====== Source records

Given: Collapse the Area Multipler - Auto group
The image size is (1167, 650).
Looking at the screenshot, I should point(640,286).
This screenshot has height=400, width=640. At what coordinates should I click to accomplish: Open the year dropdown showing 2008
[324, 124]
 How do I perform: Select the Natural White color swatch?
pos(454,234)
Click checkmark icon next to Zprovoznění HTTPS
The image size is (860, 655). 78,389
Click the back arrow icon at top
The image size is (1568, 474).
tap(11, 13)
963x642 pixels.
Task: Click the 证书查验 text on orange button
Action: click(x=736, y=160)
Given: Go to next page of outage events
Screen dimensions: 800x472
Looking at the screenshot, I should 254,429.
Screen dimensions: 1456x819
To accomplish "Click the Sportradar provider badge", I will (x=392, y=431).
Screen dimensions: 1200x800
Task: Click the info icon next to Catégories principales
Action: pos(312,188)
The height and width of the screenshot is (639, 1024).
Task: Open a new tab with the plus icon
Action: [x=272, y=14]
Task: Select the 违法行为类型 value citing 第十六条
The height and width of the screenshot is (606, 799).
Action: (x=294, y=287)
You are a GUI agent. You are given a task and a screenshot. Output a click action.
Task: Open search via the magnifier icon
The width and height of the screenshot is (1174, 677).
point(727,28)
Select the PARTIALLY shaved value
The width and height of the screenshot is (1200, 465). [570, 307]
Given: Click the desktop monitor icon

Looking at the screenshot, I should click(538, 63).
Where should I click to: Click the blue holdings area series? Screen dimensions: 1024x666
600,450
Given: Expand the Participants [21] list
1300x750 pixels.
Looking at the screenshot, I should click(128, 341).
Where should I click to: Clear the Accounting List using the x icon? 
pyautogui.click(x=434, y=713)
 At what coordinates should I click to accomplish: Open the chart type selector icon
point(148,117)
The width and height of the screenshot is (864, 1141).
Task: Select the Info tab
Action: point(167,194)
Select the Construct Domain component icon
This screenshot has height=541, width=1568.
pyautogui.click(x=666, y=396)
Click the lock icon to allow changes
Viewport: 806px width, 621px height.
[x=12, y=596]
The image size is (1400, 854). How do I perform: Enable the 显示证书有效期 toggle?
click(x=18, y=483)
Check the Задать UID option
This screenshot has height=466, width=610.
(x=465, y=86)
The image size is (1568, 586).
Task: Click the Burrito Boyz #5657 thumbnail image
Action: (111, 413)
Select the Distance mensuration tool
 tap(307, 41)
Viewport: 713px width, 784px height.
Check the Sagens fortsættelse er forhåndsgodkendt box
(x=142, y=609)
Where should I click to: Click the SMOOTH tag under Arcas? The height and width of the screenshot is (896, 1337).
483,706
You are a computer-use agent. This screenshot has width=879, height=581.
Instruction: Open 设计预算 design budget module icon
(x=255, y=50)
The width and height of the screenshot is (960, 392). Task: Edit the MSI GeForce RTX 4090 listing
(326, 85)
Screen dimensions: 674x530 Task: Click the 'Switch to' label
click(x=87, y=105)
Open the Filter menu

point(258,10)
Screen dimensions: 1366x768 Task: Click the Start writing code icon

============

Every line above that holds the string "agent" should be copied out.

■ Result of the exercise ■
You are a GUI agent. You are given a task and a screenshot. Output a click action.
You are a computer-use agent. This screenshot has width=879, height=581.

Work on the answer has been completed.